◆ What the task asks ◆
Can you switch "screenshot" to "screen capture" everywhere in the listing below and write the lines out again, with nothing else changed and the pictures left out?

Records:
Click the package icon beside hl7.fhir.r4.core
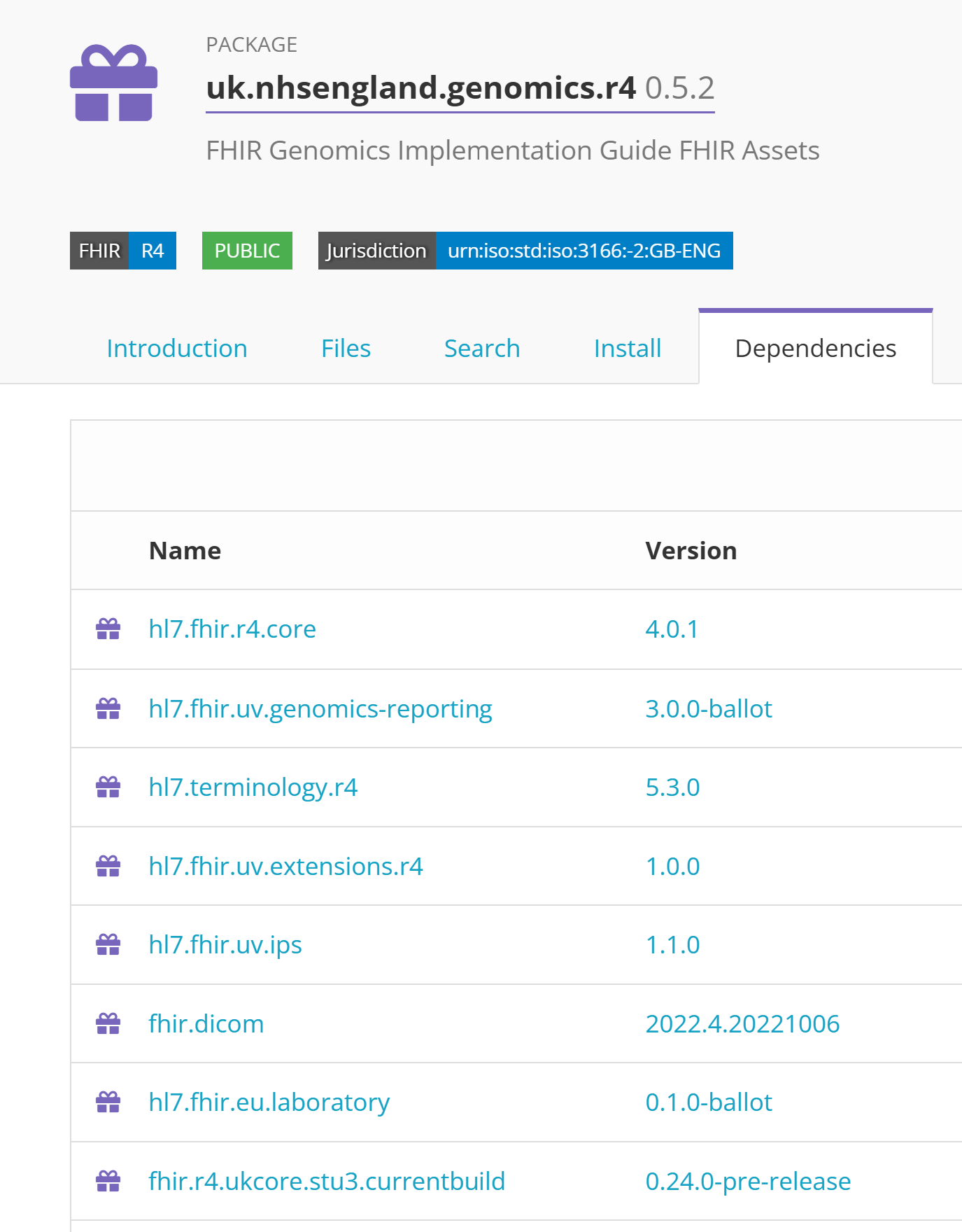Viewport: 962px width, 1232px height. (x=108, y=629)
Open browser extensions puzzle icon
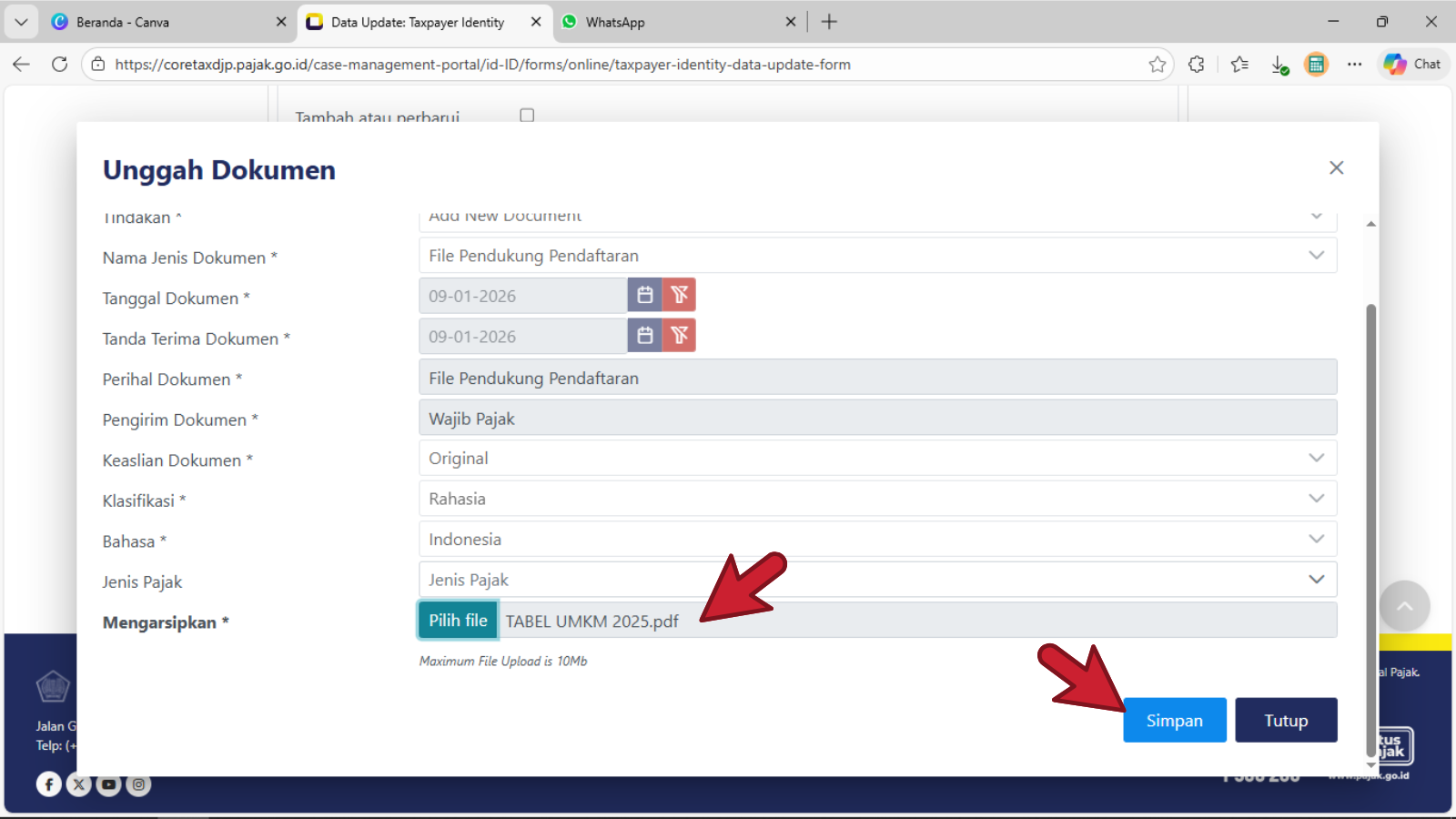 coord(1196,65)
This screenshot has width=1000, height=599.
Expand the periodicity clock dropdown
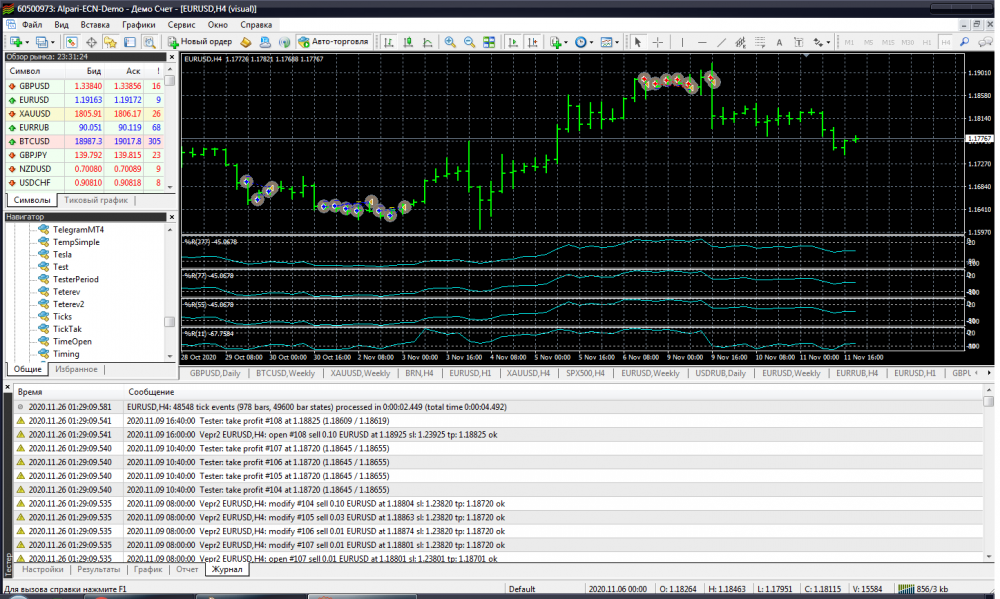[592, 42]
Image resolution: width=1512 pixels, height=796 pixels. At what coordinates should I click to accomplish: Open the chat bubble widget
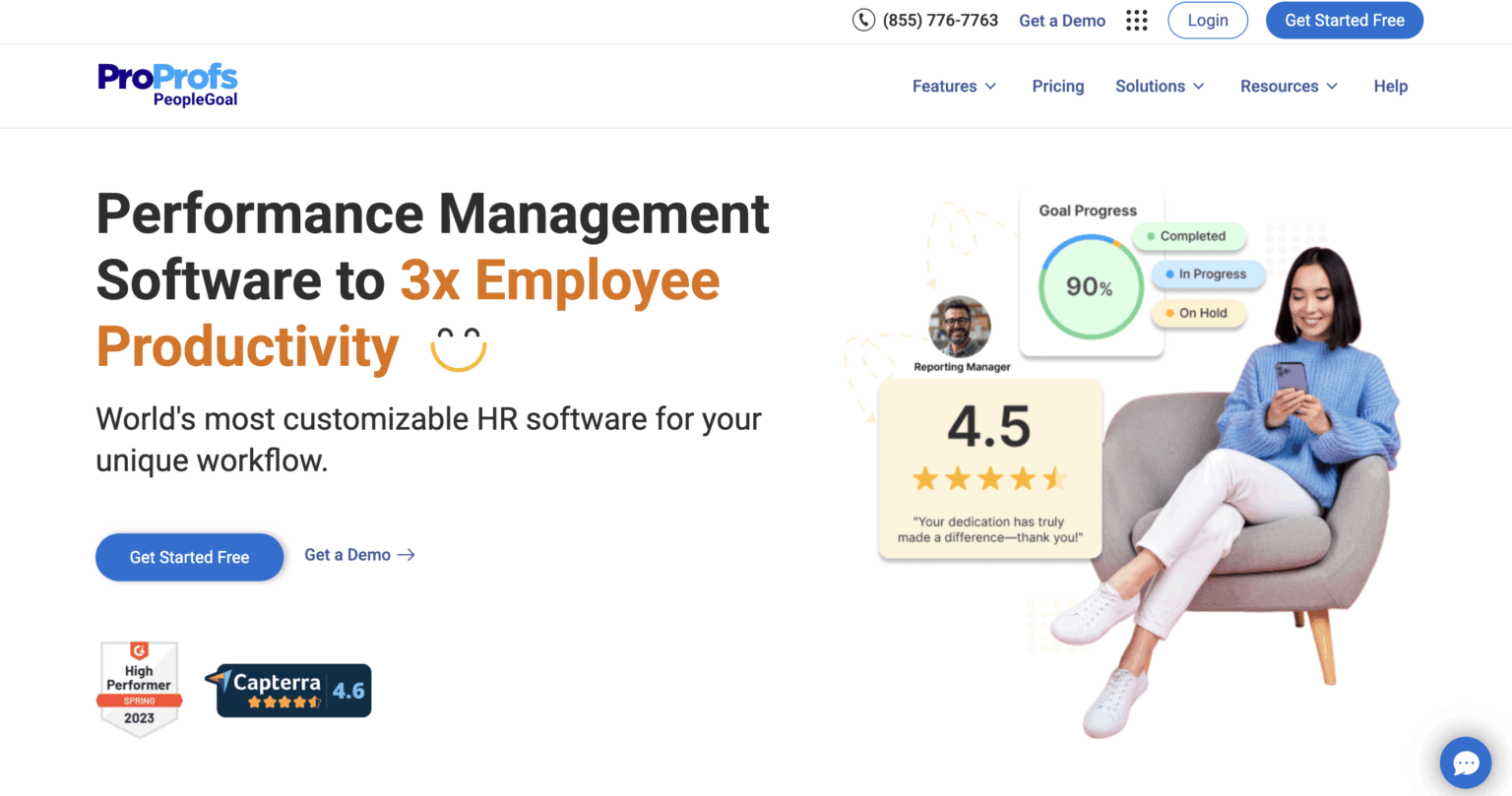tap(1465, 763)
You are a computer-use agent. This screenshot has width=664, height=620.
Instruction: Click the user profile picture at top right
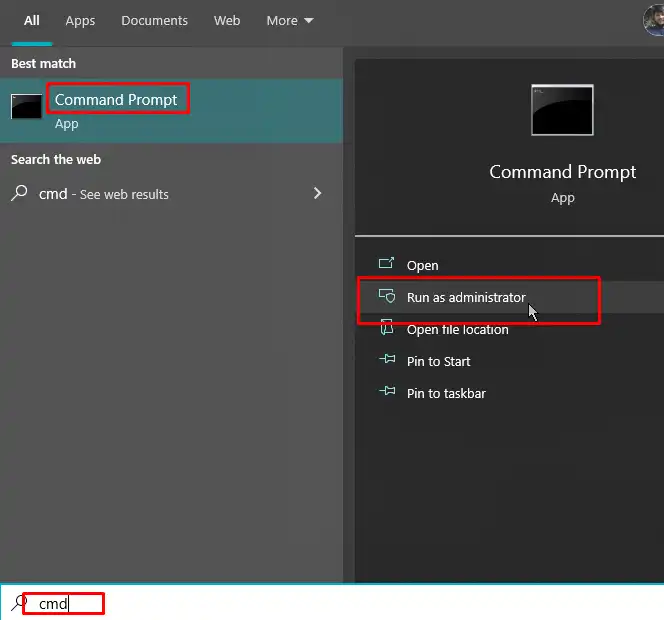tap(655, 20)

◆ The output ◆
Click the package icon beside hl7.fhir.r4.core
Viewport: 962px width, 1232px height. (x=108, y=629)
Open browser extensions puzzle icon
 coord(1196,65)
This screen capture has width=1000, height=599.
Expand the periodicity clock dropdown
[592, 42]
Image resolution: width=1512 pixels, height=796 pixels. At what coordinates should I click to accomplish: Open the chat bubble widget
tap(1465, 763)
You are a computer-use agent. This screen capture has width=664, height=620.
Instruction: Click the user profile picture at top right
tap(655, 20)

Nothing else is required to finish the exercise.